When I pray for them, it’s not just about asking God to change their circumstances. I pray for their hearts. I pray for God to protect them from the things I know are out there waiting to pull them away from Him. Philippians 4:6-7 gives me comfort: “Do not be anxious about anything, but in everything by prayer and supplication with thanksgiving let your requests be made known to God. And the peace of God, which surpasses all understanding, will guard your hearts and your minds in Christ Jesus.” That peace is what keeps me going when I feel powerless, which, honestly, is most of the time.

It’s hard to watch someone you love struggle or make choices that you know will lead to pain. I’ve been there; I’ve made those choices myself. And I know firsthand how heavy life gets when you try to carry it without God. That’s why I long for them to know Him—not just in a surface way, but to truly know Him. Because when you know Him, everything changes. Matthew 11:28-30 says, “Come to me, all who labor and are heavy laden, and I will give you rest. Take my yoke upon you, and learn from me, for I am gentle and lowly in heart, and you will find rest for your souls. For my yoke is easy, and my burden is light.” That’s the rest I want for them, the kind of peace that nothing in this world can take away.

But here’s what I’m learning: it’s not my job to fix everything. It’s my job to live out my faith in a way that reflects God’s love, to pray without ceasing, and to trust Him with the rest. 1 Corinthians 3:7 reminds me, “So neither he who plants nor he who waters is anything, but only God who gives the growth.” That verse humbles me. It reminds me that I can plant seeds, I can water them, but I can’t make them grow. Only God can do that.

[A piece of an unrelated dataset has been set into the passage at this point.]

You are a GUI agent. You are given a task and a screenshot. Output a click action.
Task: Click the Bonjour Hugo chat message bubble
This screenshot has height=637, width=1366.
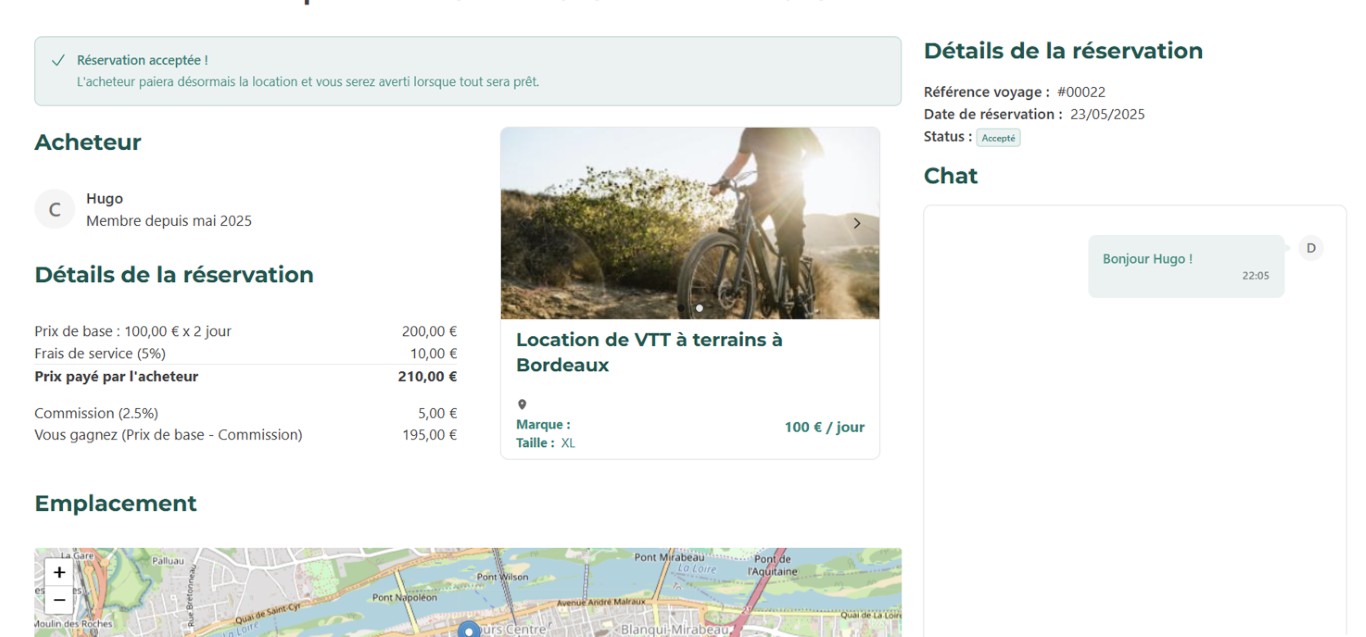[1185, 266]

So I focus on what I can do. I can love unconditionally, like 1 Corinthians 13:4-7 calls us to: “Love is patient and kind; love does not envy or boast; it is not arrogant or rude. It does not insist on its own way; it is not irritable or resentful; it does not rejoice at wrongdoing but rejoices with the truth. Love bears all things, believes all things, hopes all things, endures all things.” That kind of love isn’t always easy, but it’s what we’re called to. It’s the kind of love that keeps the door open for when they’re ready to come back.

And I can live authentically. 1 Peter 3:15 says, “But in your hearts honor Christ the Lord as holy, always being prepared to make a defense to anyone who asks you for a reason for the hope that is in you; yet do it with gentleness and respect.” That means showing them through my actions what faith looks like—not a perfect life, but a real one. It means admitting when I’m wrong, asking for forgiveness, and showing grace.

The hardest part is surrendering. Trusting God’s timing isn’t easy, especially when your heart aches for the people you love most. But Isaiah 55:8-9 reminds me, “For my thoughts are not your thoughts, neither are your ways my ways, declares the Lord. For as the heavens are higher than the earth, so are my ways higher than your ways and my thoughts than your thoughts.” God’s plan is bigger than mine, and His love for them is even greater than mine.

So I keep praying, I keep trusting, and I keep loving. I don’t know when or how the seeds will grow, but I believe in the promise of Galatians 6:9: “And let us not grow weary of doing good, for in due season we will reap, if we do not give up.” It’s not easy, but it’s worth it. God is faithful, and His love never fails. And that’s what keeps me going, one step at a time.